::: GIVEN DATA
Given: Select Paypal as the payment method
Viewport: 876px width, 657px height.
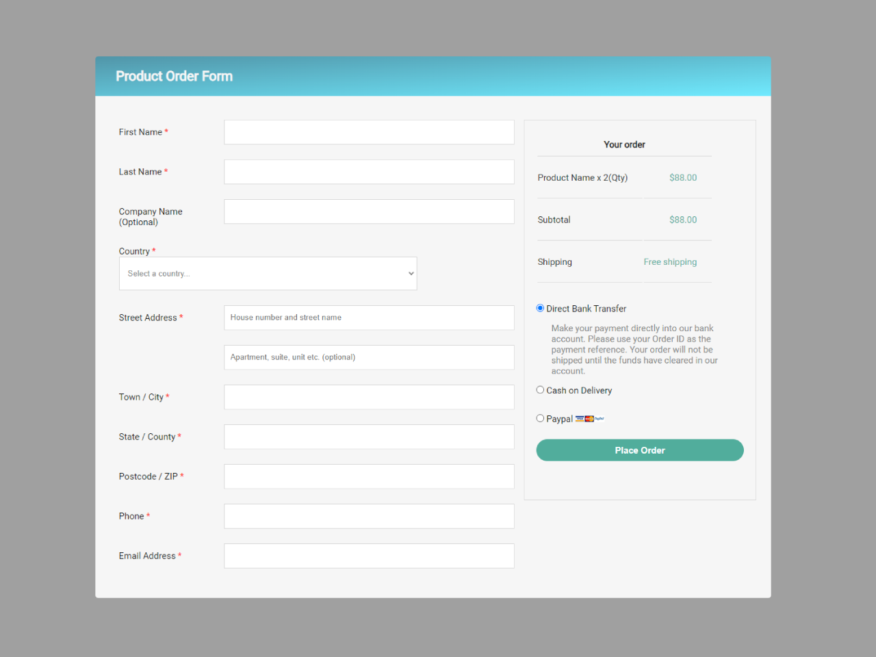Looking at the screenshot, I should coord(540,417).
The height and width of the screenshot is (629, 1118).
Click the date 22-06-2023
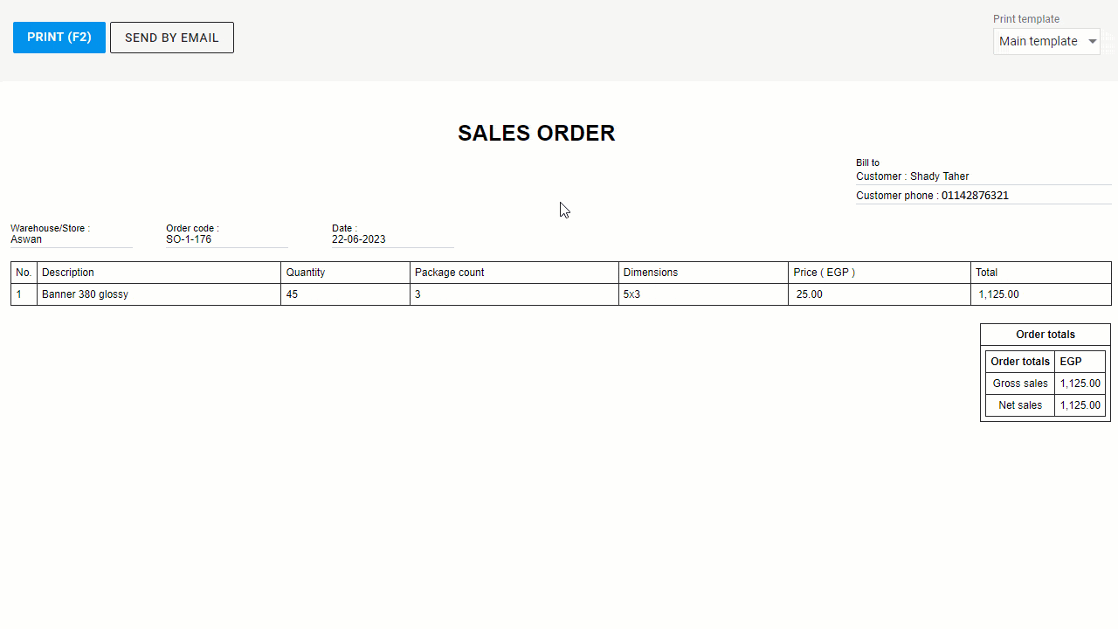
::::::
• [TASK PROMPT]
From the first line to the last, set down the records exactly, leaving out images.

• [ANSWER SECTION]
Given: Select Paypal as the payment method
Viewport: 876px width, 657px height.
Looking at the screenshot, I should coord(540,417).
The height and width of the screenshot is (629, 1118).
Click the date 22-06-2023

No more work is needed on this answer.